- [PASSAGE]
# Latest Nikon FF mirrorless rumor: 24 MP and 45 MP models



## ahsanford (Jul 4, 2018)

Take with a grain of salt given the source:

https://photorumors.com/2018/07/03/rumored-nikon-mirrorless-camera-specifications/

And why can't FX pull off f/1.2 lenses like Canon can? Is the throat diameter or flange distance not amenable to such large apertures?

- A


----------



## Mt Spokane Photography (Jul 4, 2018)

Photo Rumors is also Nikon Rumors, and they are usually pretty accurate with Nikon information. Nikon is not as fanatic as Canon about leaks, they may even encourage them.
I'd give it a 90+% change of happening. The announcement is in about 3 weeks, so the leaks are very likely accurate.

https://nikonrumors.com/


----------



## ahsanford (Jul 4, 2018)

Mt Spokane Photography said:


> Photo Rumors is also Nikon Rumors, and they are usually pretty accurate with Nikon information. Nikon is not as fanatic as Canon about leaks, they may even encourage them.

- [DATASET EXCERPTS]
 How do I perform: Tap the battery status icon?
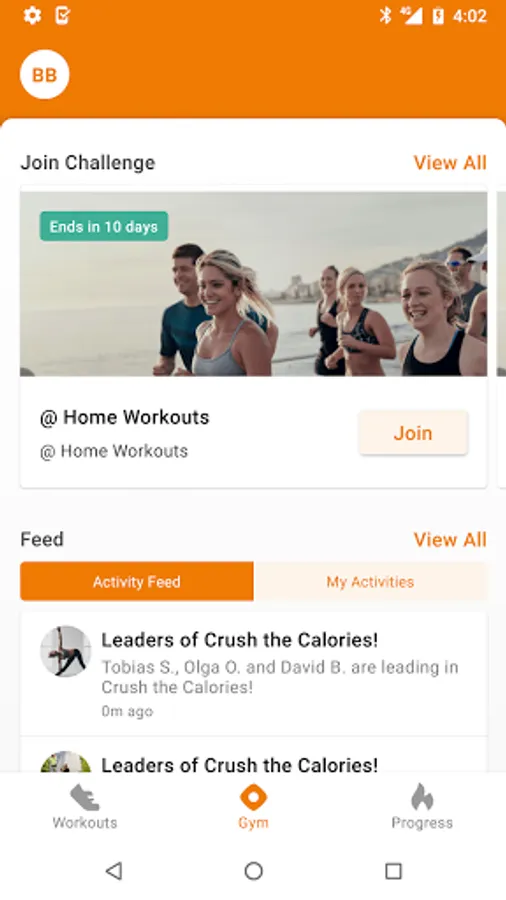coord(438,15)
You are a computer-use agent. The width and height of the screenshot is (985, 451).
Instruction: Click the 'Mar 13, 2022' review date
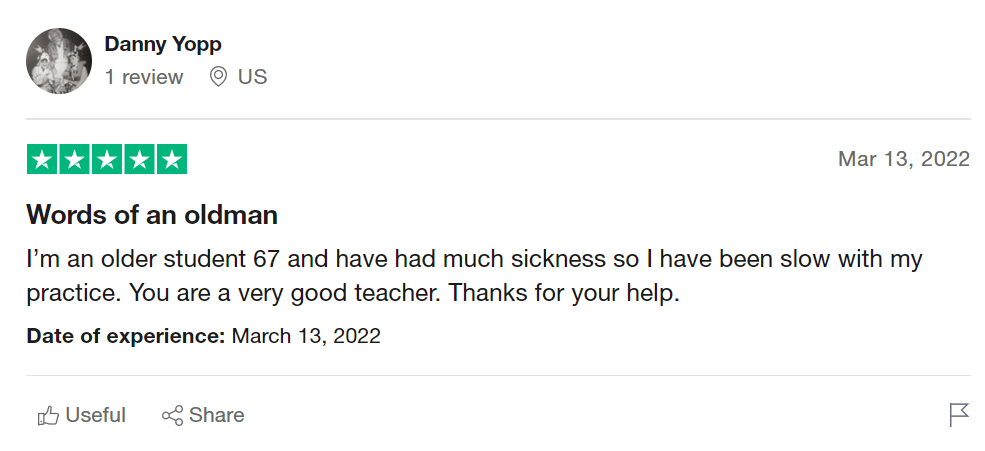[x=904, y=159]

- [TASKS TO CARRY OUT]
a – In the Nikon mirrorless rumor thread, how soon does Mt Spokane Photography expect the announcement?
b – Go on with the Nikon mirrorless rumor thread from the point where it stops.
The lines have no connection to the text.

- [PER-TASK OUTPUTS]
a – In about three weeks.

b –
> I'd give it a 90+% change of happening. The announcement is in about 3 weeks, so the leaks are very likely accurate.
> 
> https://nikonrumors.com/



I see PR / NR more as aggregators than cultivators of sources, but I could be wrong here.

Also, you don't launch a mirrorless platform with promises of f/0.9 lenses. I saw the patent, but it smells like a pipe-dream fanboy product line whose big selling point _are pickle jar large aperture lenses the FX mount can't support?_

It just seems... off. Not buying it. I expect some hot stuff to drop soon, but this seems off.

- A


----------



## Aglet (Jul 4, 2018)

I'm looking forward to what they can deliver.

I'd really like it to have FF IQ with the performance, functionality & features of my Olympus and Pentax flagships.

The price sounds rather dear...


----------



## Woody (Jul 4, 2018)

Aglet said:


> I'd really like it to have FF IQ with the performance, functionality & features of my Olympus and Pentax flagships.
> 
> The price sounds rather dear...



I'm confident Nikon will exceed the functionality and features of Olympus/Pentax.

But the price....


----------



## Mikehit (Jul 4, 2018)

At that price it had better compete with the A9. 
I wonder if you will be bale to adapt the current Nikon lens line-up?


----------



## 3kramd5 (Jul 4, 2018)

ahsanford said:


> And why can't FX pull off f/1.2 lenses like Canon can? Is the throat diameter or flange distance not amenable to such large apertures?
> 
> - A



I think it’s because of where they put the contacts.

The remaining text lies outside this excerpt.